Thursday 5 February 2015

The Myth of Privacy vs. Security

A mere five weeks into the new year, the 2015 state actor has repeatedly demonstrated its willingness to sacrifice privacy in the name of security.

On January 12, British Prime Minister David Cameron insisted that government surveillance of online communications is necessary to keep its citizenry safe in an era of increased terrorist threats: “But the question remains are we going to allow a means of communication where it simply isn’t possible to [access a message’s content]? And my answer to that question is no we must not. The first duty of any government is to keep our country and our people safe. The attacks in Paris once again demonstrated the scale of the terrorist threat that we face and the need to have robust powers through our intelligence and security agencies and policing in order to keep our people safe.”

The following day, in a speech to the National Assembly, French Prime Minister M. Manuel Valls similarly declared, “The fight against terrorism requires vigilance at all times. We must be able to continuously monitor all convicted terrorists, know where they live and monitor their presence or absence.” A week later, Valls announced the creation of 2,500 counterterrorist jobs as well as a forthcoming bill to reevaluate the legal structures surrounding French surveillance and intelligence operations.
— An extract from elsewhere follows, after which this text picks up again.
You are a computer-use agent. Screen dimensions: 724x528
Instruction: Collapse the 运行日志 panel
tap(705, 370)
In both cases, responses have come from a variety of sectors, but the message has been singular: there is no greater threat to security than that of compromised privacy. Cybersecurity expert Graham Cluley knows that there is simply no way to give government access to communication without also leaving it vulnerable to hackers; he countered Cameron’s proposal by acknowledging that “regular consumers and businesses will be put at risk if secure messaging systems are backdoored.” From a national security perspective, former French Prime Minister Francois Fillon warned, "This must not lead to the renouncing of fundamental freedoms, otherwise we prove right those who come to fight on our soil.”

If their critics’ warnings are not enough to stop Cameron and Valls from following through on current proposals, perhaps the international community’s response to China’s new cybersecurity policies should be. In late 2014, under the stated aim of strengthening cybersecurity, the Chinese government developed regulations that called for foreign companies selling technology to Chinese banks to share source code and build accessible ‘backdoors’ into the technology.   
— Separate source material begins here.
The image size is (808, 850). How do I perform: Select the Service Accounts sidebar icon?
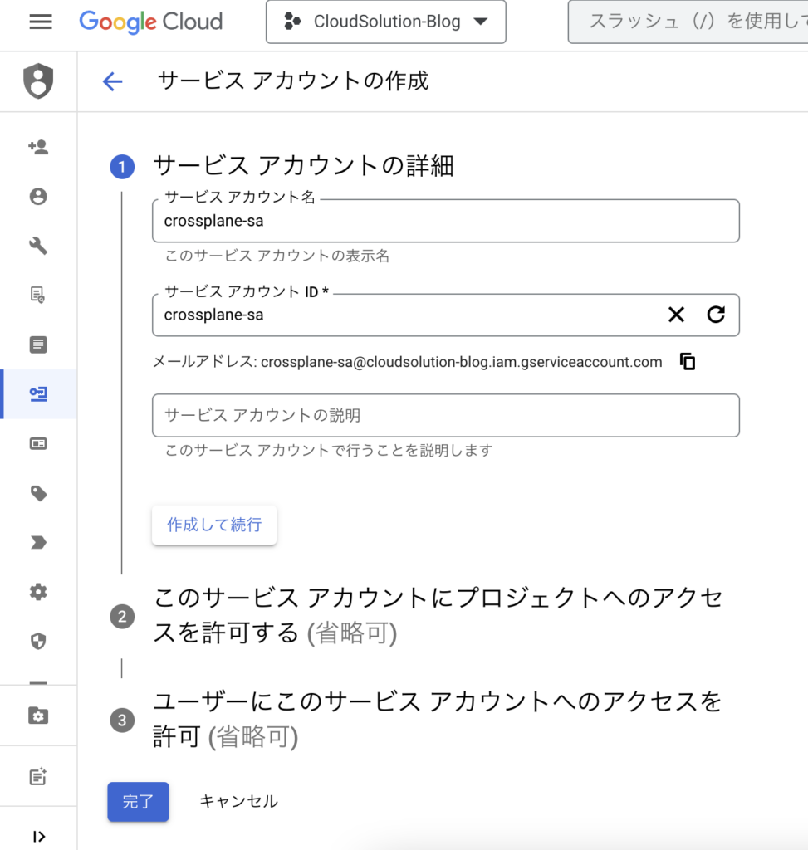(x=38, y=394)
On January 28, rather than comply or abandon the Chinese market, 18 United States business lobbies submitted a formal letter urging China to postpone implementation of the regulations in order to allow for dialogue with all involved stakeholders. As the letter recognized, “Our concern is not with the goal of enhancing security, but the means to reach it.  An overly broad, opaque, discriminatory approach to cybersecurity policy that restricts global internet and ICT products and services would ultimately isolate Chinese ICT firms from the global marketplace and weaken cybersecurity, thereby harming China’s economic growth and development and restricting customer choice.” Much like Cameron and Valls, Chinese President Xi Jinping wrongly equated compromised privacy (and isolation) with increased security. 
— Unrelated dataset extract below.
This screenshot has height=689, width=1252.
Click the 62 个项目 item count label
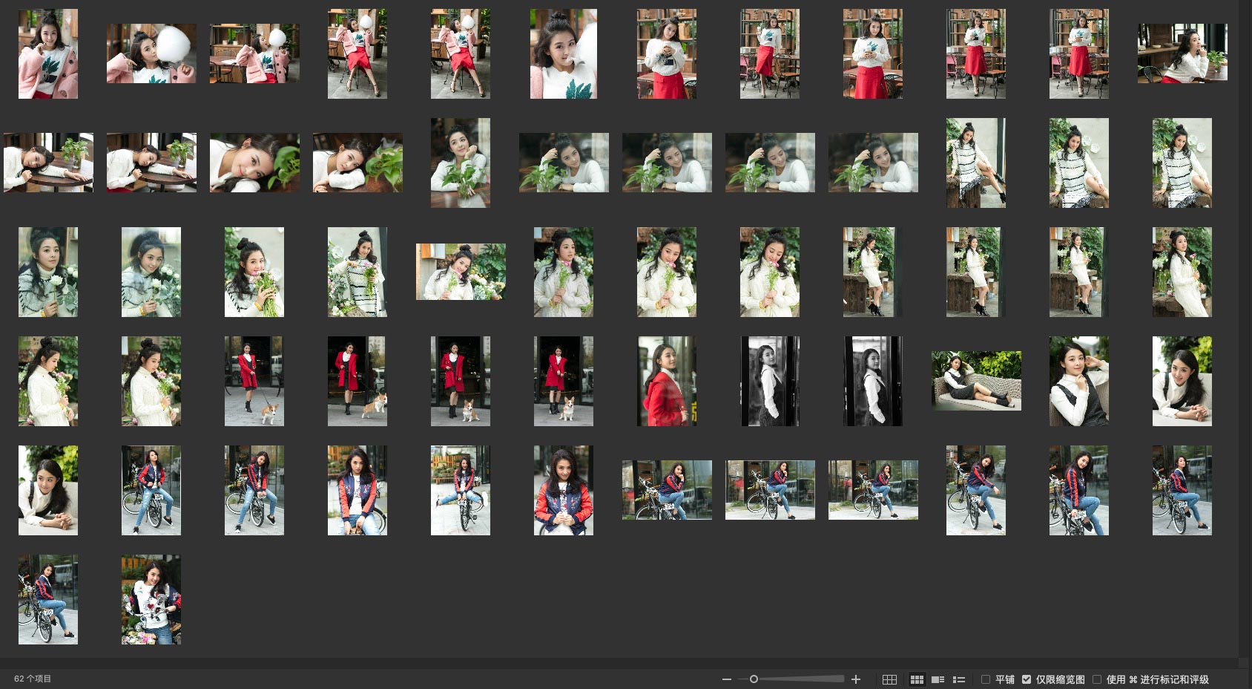(x=33, y=679)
The nature of cybersecurity requires that countries see themselves as members of a composite rather than as individual actors. As such, no one government can be entrusted with secure information. China tried to position itself as an omnipotent, unilateral actor and now finds the world saying no. Let David Cameron and Manuel Valls take note that in the current climate of cybersecurity, one country cannot guarantee its security by infringing upon the privacy of its citizenry and one man cannot succeed if the rest of the world has stopped listening.